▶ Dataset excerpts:
╔══
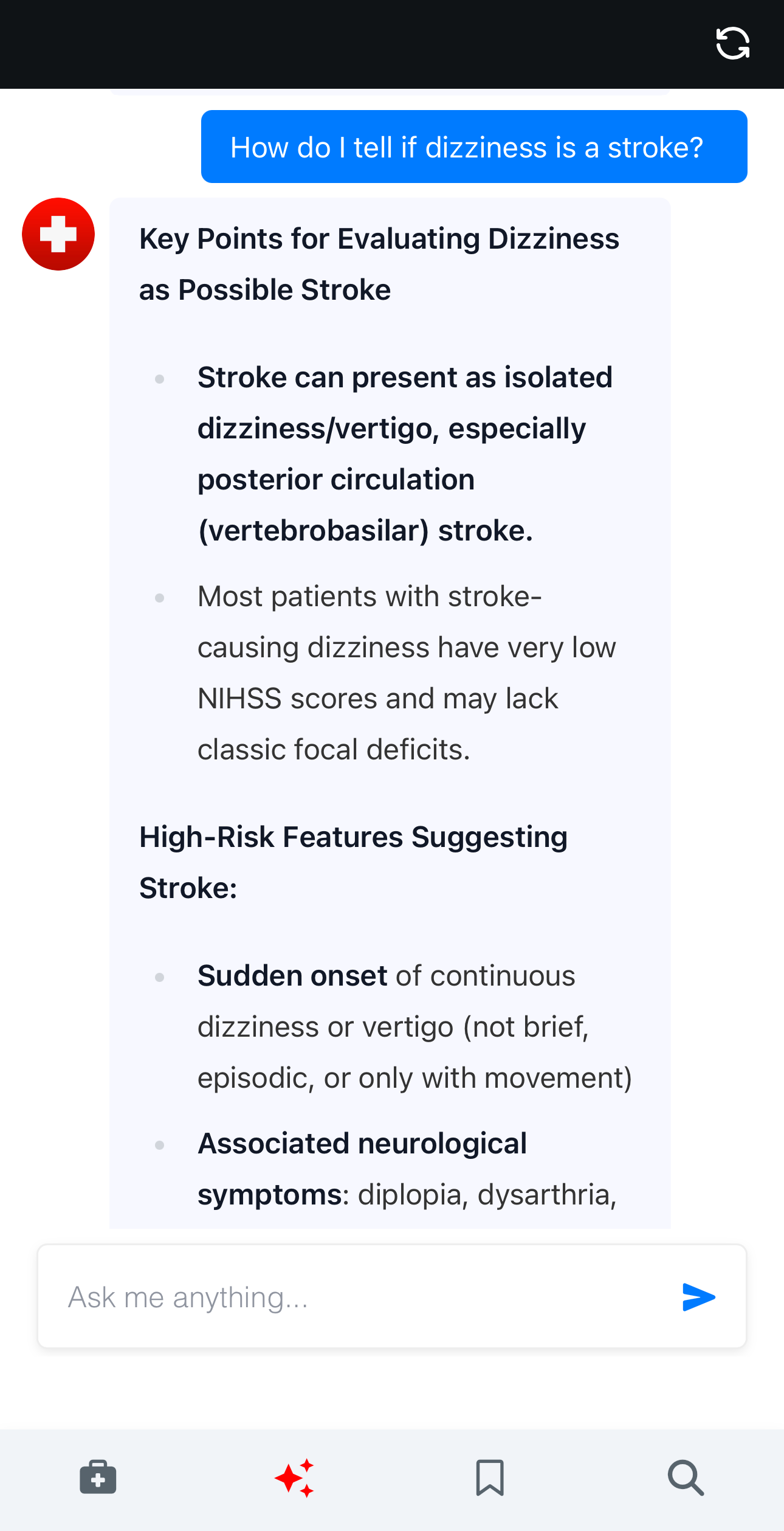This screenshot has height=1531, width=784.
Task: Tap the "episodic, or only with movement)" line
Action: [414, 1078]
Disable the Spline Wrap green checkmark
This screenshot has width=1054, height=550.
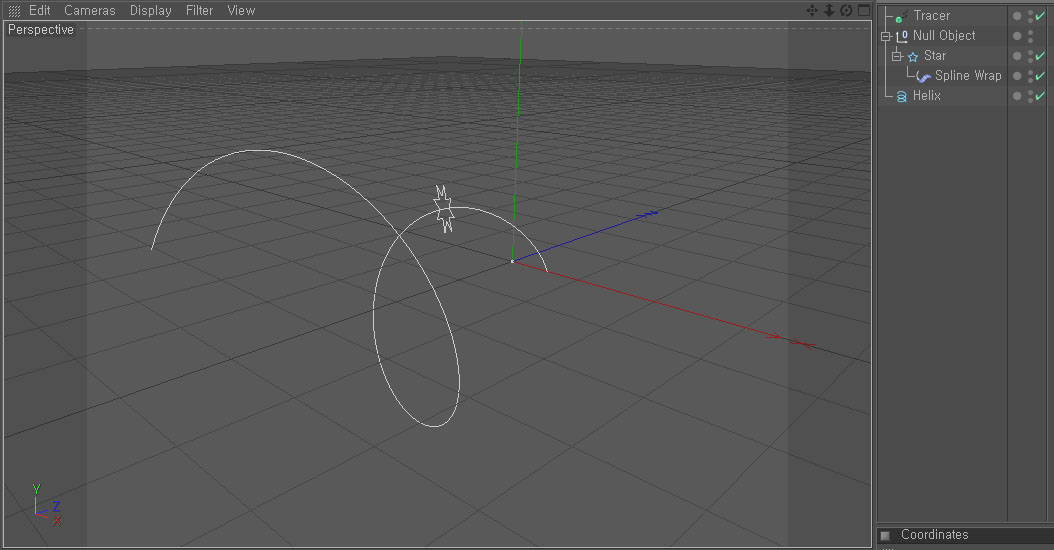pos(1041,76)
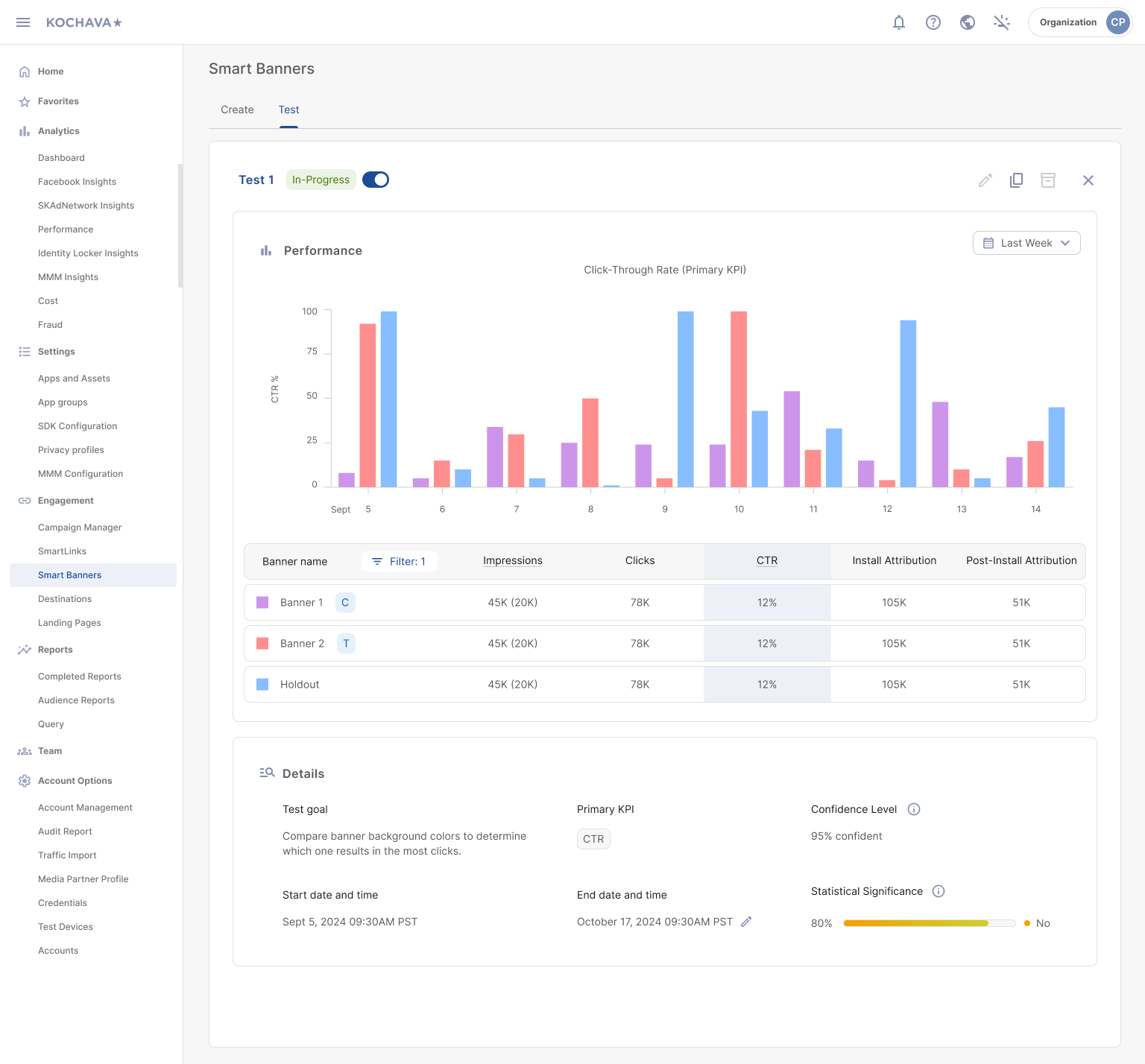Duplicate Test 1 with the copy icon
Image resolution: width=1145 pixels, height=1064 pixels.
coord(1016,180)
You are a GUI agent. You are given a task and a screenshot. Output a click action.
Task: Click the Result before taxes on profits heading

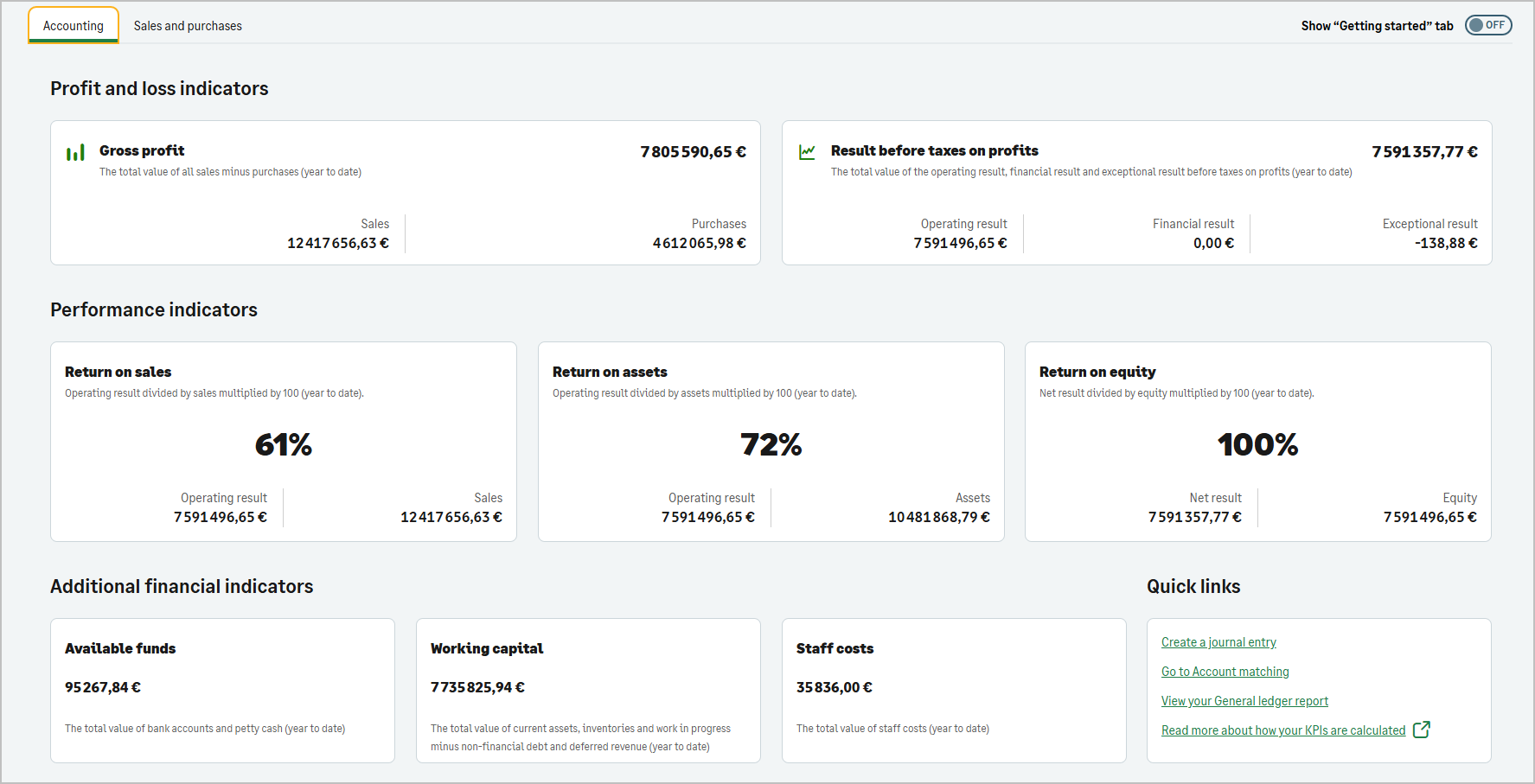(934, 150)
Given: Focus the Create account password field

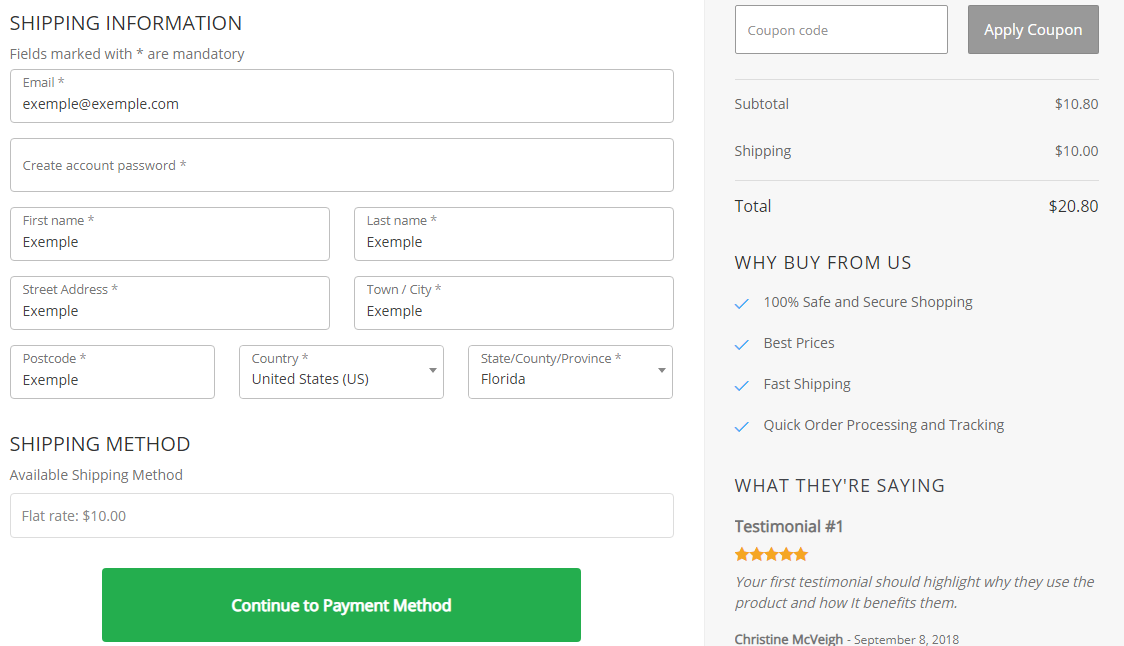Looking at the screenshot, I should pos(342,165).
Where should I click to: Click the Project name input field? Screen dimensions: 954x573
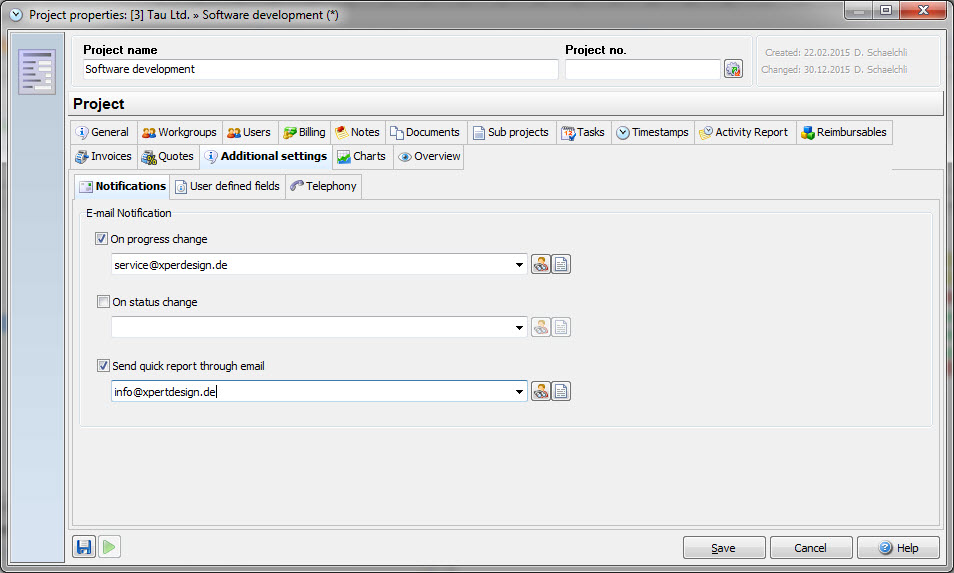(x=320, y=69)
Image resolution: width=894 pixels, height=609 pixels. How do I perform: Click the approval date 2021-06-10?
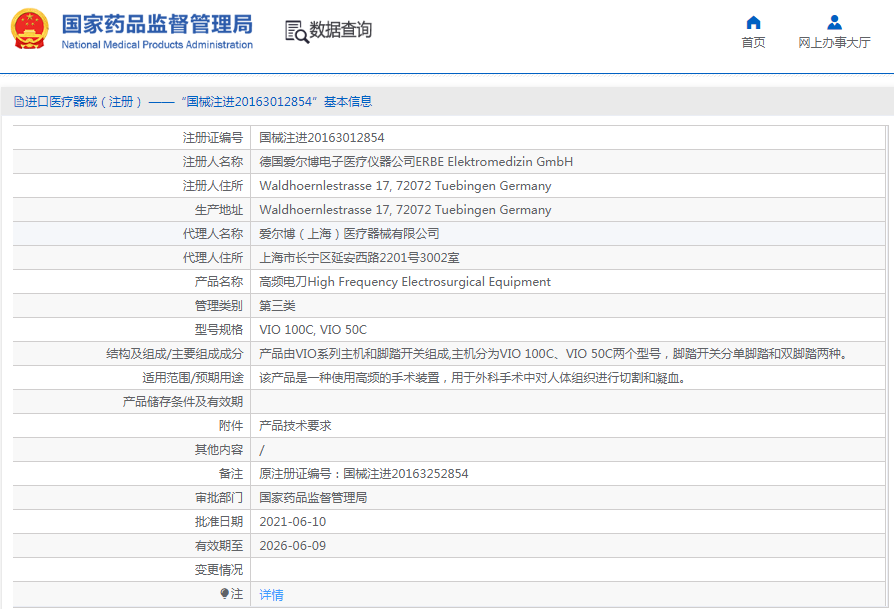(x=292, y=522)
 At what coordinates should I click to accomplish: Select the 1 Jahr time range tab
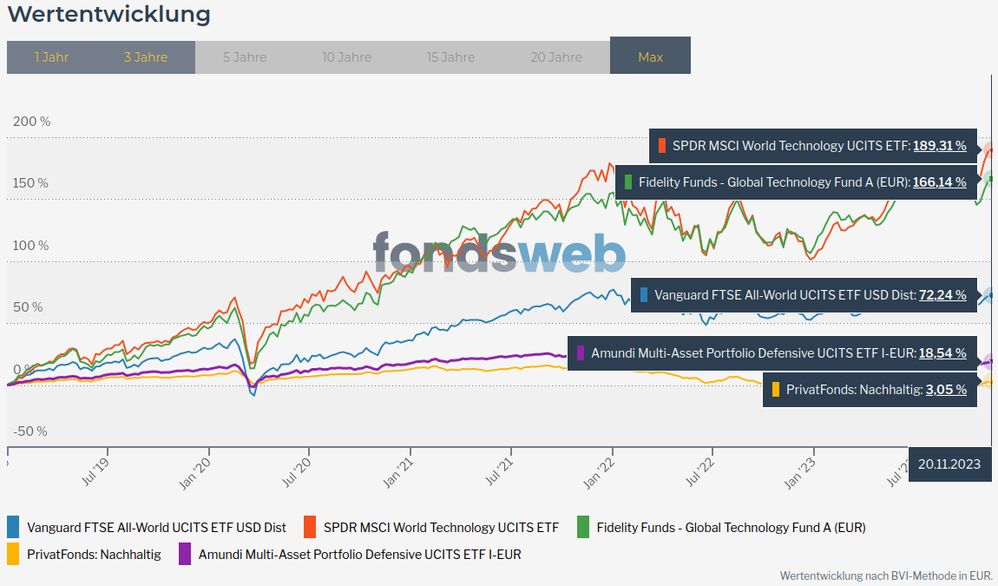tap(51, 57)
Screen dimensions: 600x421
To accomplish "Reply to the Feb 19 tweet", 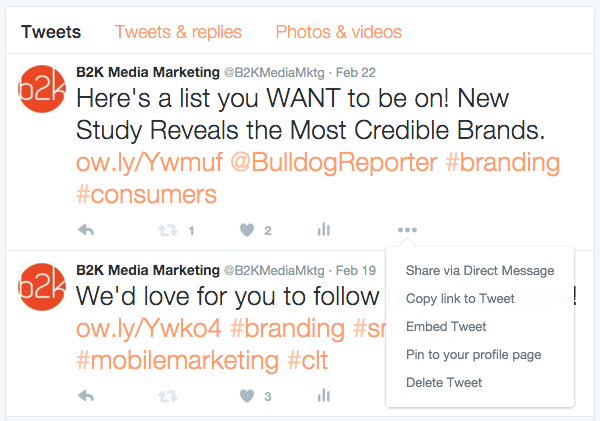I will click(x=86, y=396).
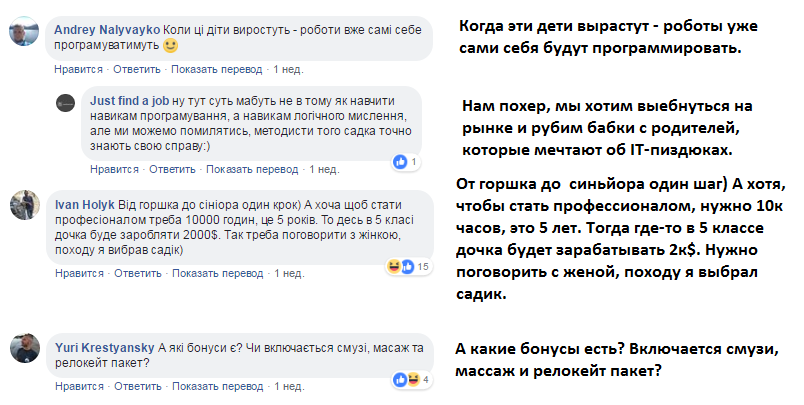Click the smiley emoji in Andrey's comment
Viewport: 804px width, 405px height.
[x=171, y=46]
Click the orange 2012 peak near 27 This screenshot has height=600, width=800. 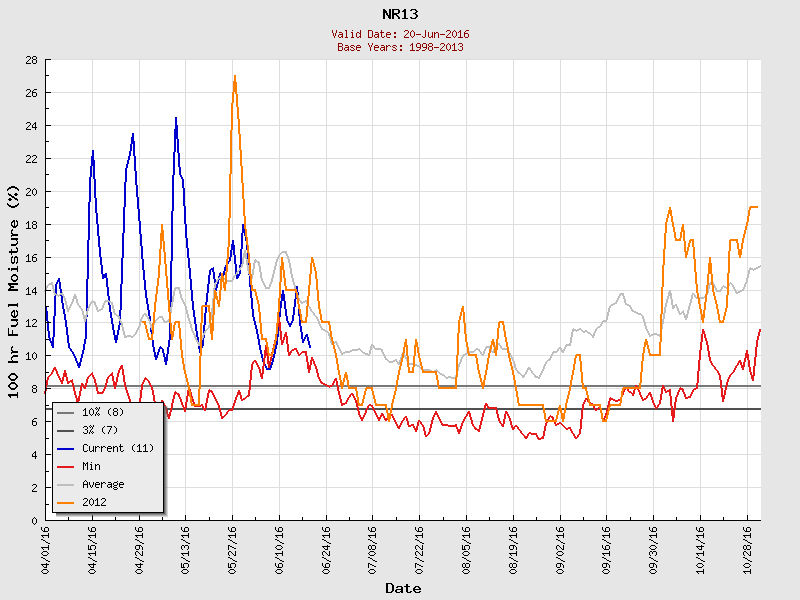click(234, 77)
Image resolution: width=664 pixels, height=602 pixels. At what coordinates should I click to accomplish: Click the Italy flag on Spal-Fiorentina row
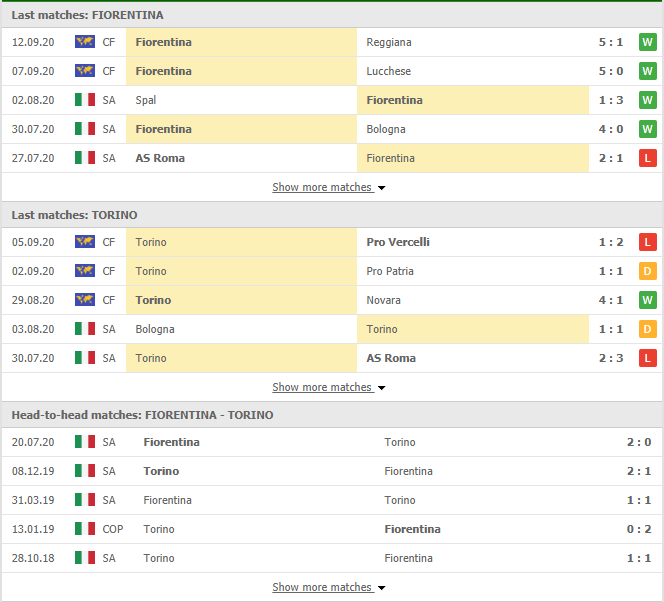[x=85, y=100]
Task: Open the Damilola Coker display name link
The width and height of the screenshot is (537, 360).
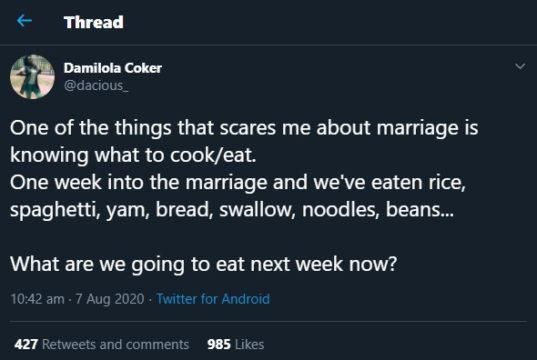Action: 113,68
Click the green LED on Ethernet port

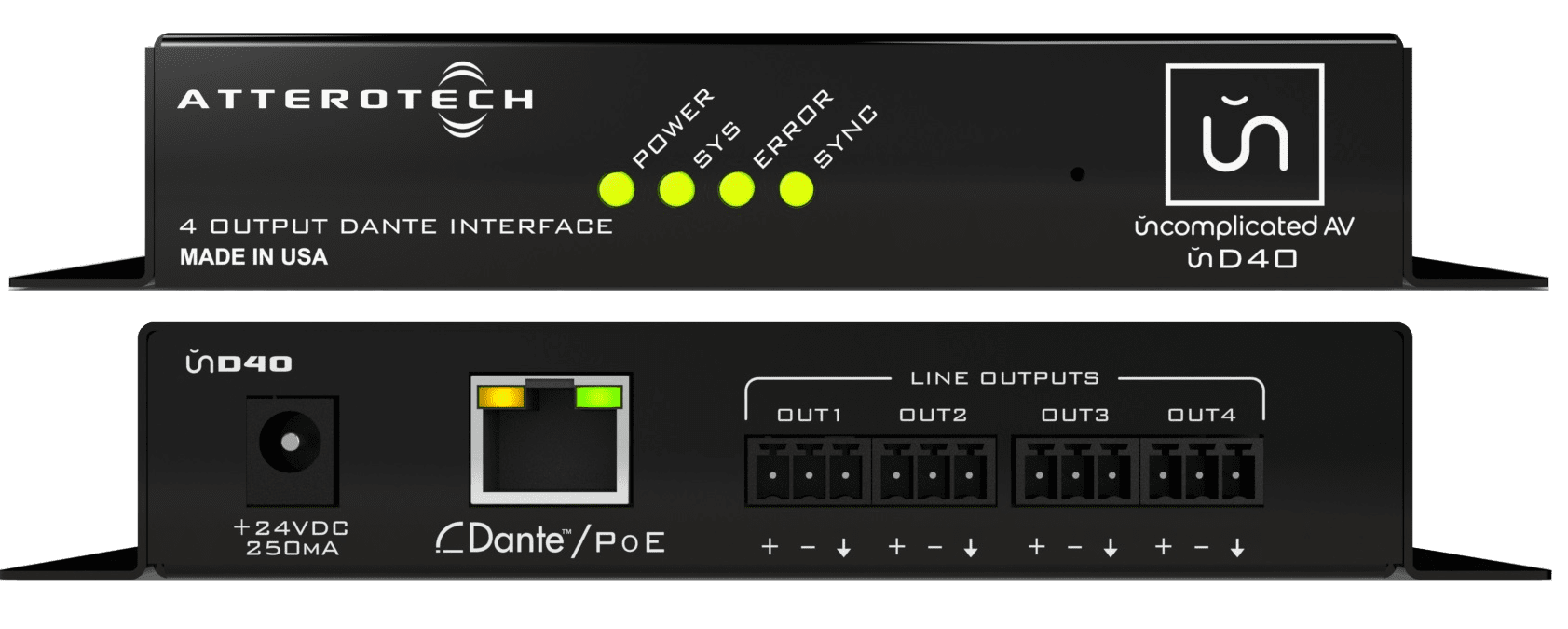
╚══
▶ TRY IT: Lines holding the word "green": say how many there are in the data, and nothing more.

▶ SOLUTION: 2